Start Material for this exercise

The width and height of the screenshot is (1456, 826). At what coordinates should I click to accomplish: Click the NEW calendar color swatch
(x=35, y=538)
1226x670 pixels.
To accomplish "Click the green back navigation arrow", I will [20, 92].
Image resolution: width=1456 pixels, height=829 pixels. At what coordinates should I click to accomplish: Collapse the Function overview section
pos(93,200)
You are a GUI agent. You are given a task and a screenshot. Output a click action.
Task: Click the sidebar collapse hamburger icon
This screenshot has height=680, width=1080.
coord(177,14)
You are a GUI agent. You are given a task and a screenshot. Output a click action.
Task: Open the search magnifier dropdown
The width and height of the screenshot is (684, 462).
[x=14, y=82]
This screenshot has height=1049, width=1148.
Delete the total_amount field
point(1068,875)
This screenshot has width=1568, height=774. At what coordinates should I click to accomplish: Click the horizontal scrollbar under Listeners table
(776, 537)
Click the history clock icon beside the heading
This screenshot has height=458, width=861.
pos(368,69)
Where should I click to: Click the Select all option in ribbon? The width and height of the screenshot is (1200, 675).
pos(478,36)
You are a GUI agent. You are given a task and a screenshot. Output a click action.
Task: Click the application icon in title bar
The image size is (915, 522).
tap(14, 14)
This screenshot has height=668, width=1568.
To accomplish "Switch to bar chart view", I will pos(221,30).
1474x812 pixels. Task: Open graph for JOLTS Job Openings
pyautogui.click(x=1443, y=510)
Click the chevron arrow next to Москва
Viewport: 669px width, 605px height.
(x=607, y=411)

End Material for this exercise

_Problem requirements_
Could you copy every one of the entries above exactly, line for line, with no changes?

_Exercise answer_
The width and height of the screenshot is (1456, 826). At what coordinates should I click to accomplish: Click the NEW calendar color swatch
(x=35, y=538)
1226x670 pixels.
To accomplish "Click the green back navigation arrow", I will [20, 92].
Image resolution: width=1456 pixels, height=829 pixels. At what coordinates should I click to accomplish: Collapse the Function overview section
pos(93,200)
You are a GUI agent. You are given a task and a screenshot. Output a click action.
Task: Click the sidebar collapse hamburger icon
This screenshot has height=680, width=1080.
coord(177,14)
You are a GUI agent. You are given a task and a screenshot. Output a click action.
Task: Open the search magnifier dropdown
The width and height of the screenshot is (684, 462).
[x=14, y=82]
This screenshot has height=1049, width=1148.
Delete the total_amount field
point(1068,875)
This screenshot has width=1568, height=774. At what coordinates should I click to accomplish: Click the horizontal scrollbar under Listeners table
(776, 537)
Click the history clock icon beside the heading
This screenshot has height=458, width=861.
pos(368,69)
Where should I click to: Click the Select all option in ribbon? The width and height of the screenshot is (1200, 675).
pos(478,36)
You are a GUI agent. You are given a task and a screenshot. Output a click action.
Task: Click the application icon in title bar
The image size is (915, 522).
tap(14, 14)
This screenshot has height=668, width=1568.
To accomplish "Switch to bar chart view", I will pos(221,30).
1474x812 pixels. Task: Open graph for JOLTS Job Openings
pyautogui.click(x=1443, y=510)
Click the chevron arrow next to Москва
Viewport: 669px width, 605px height.
(x=607, y=411)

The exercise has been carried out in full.